You see, for the last 6 months my life has been in a pretty constant state of unknown. Changing week by week it seems. That has made it pretty hard to keep track of what's going on with me let alone my friends. I've tried to keep up with their lives at least a little bit but since M came home for Christmas I've slacked. When he came back, obviously he was my sole focus for those two weeks. Then once he headed back to good ol' Fort Leonard Wood, I started looking for a job. I stumbled on that job pretty quickly and started within a few days of finding it. Since then, I've been adjusting to working full-time and seeing what being a grown up really feels like. It's still a little weird to comprehend some days!
M came home from AIT about a month ago and that blows my mind. Time has been slipping through my fingers! One of my love languages is receiving gifts which means I most frequently show my love to others by giving gifts.
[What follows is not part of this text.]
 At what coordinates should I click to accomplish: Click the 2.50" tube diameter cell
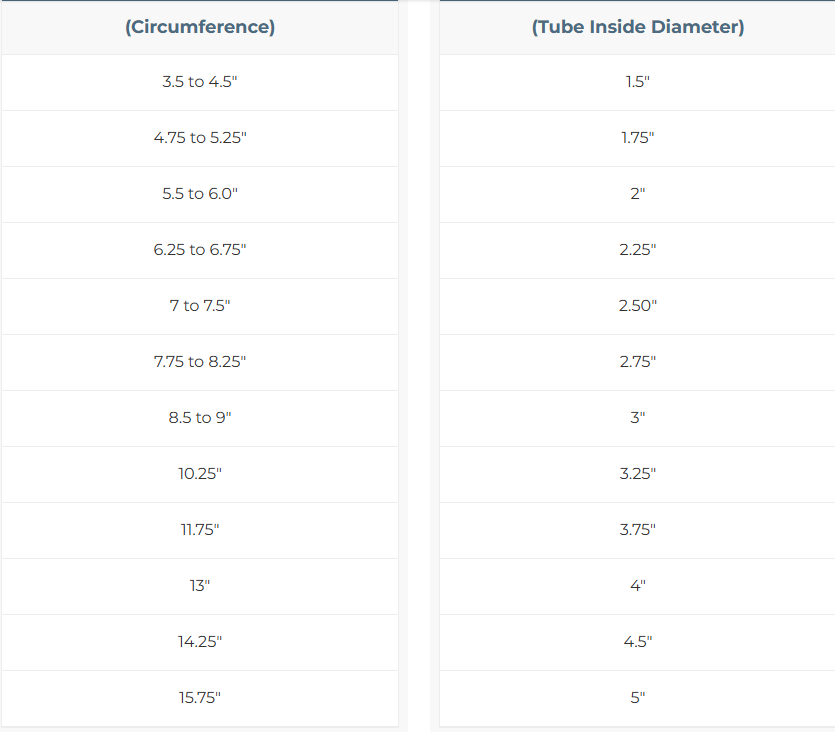(637, 306)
I love to bake a huge batch of cookies or bars knowing I probably won't eat a single one. I pack them up and head out to see several friends, dropping off a little gift to each one. I had made it a pretty regular habit but honestly, the last time I did that was during finals week in December. Hello, it's almost the end of March.
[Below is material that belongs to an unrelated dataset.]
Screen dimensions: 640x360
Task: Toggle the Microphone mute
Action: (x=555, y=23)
I try to text a lot of my friends but it's hard to have a steady conversation or a meaningful one through text. Since I haven't been making these regular visits, I haven't really talked to many of them in depth since December. That really breaks my heart! I think about my friends and for most of them, I don't know what they're dealing with. I suck!
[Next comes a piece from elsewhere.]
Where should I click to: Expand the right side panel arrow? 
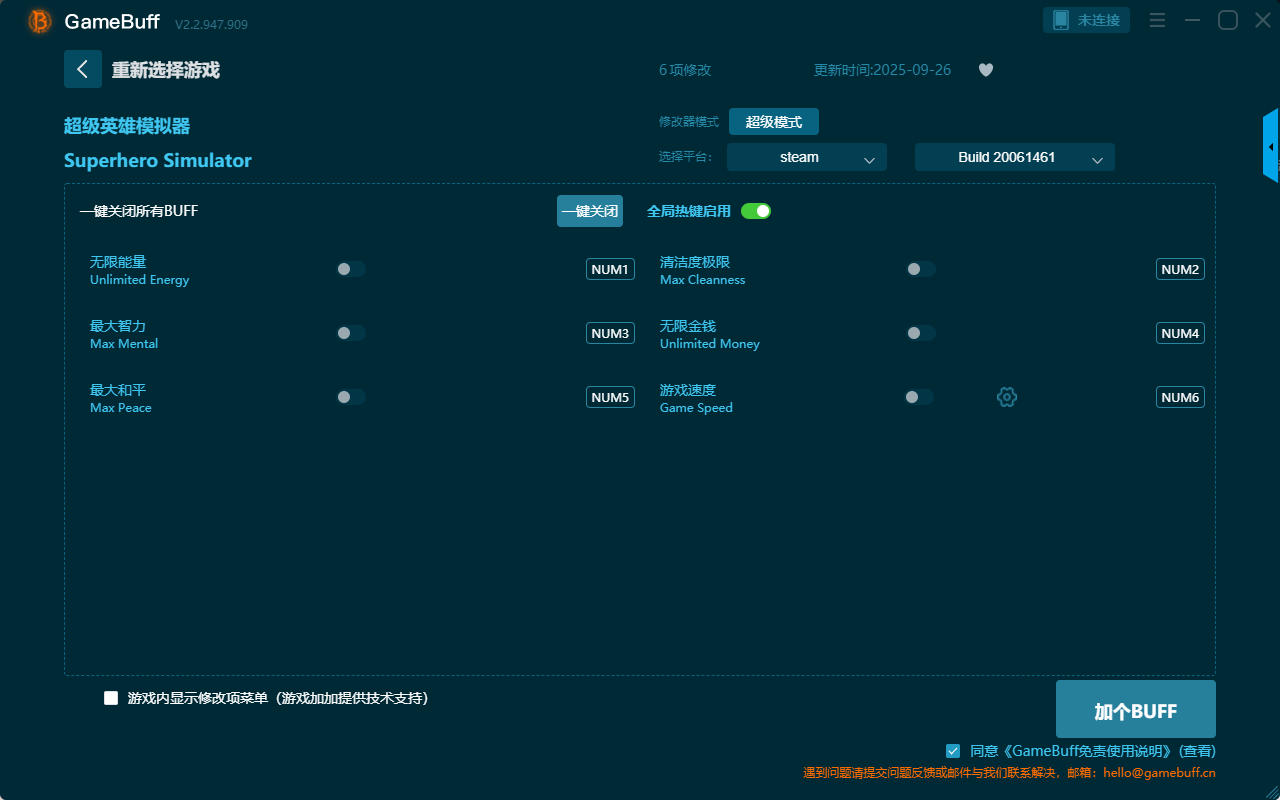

Lately I've been feeling really frustrated that I haven't heard from my friends. Feeling left out and upset for the most part. I kept thinking "why don't they ever invite me anywhere? Why don't they ever text me or just stop by?" The more would dwell on it, the more upset I got. I'm really weird about friendships in that I don't have a ton of friends, just a few friends that I
With my birthday coming up, I've been feeling extra upset because I have no plans with anyone (except my brother and sister-in-law, hi guys!) to celebrate. It's a big one but I have less plans than I've ever had. This really got me thinking about why my friends haven't been in touch. I've come to one conclusion. I haven't been in touch with them! I haven't made the effort to see what they have going on because I've been focused on all the stuff I've got going on. I get frustrated because they don't ask me about my crazy life. In reality, I'm sure they all have just as much stuff going on that I haven't asked them about. I'm doing just as bad as every person I've been mad at. I also can't be mad at them if I don't tell them I'm mad and why. They aren't mind readers, that I'm aware of, so I'm sitting here mad and they don't even know it.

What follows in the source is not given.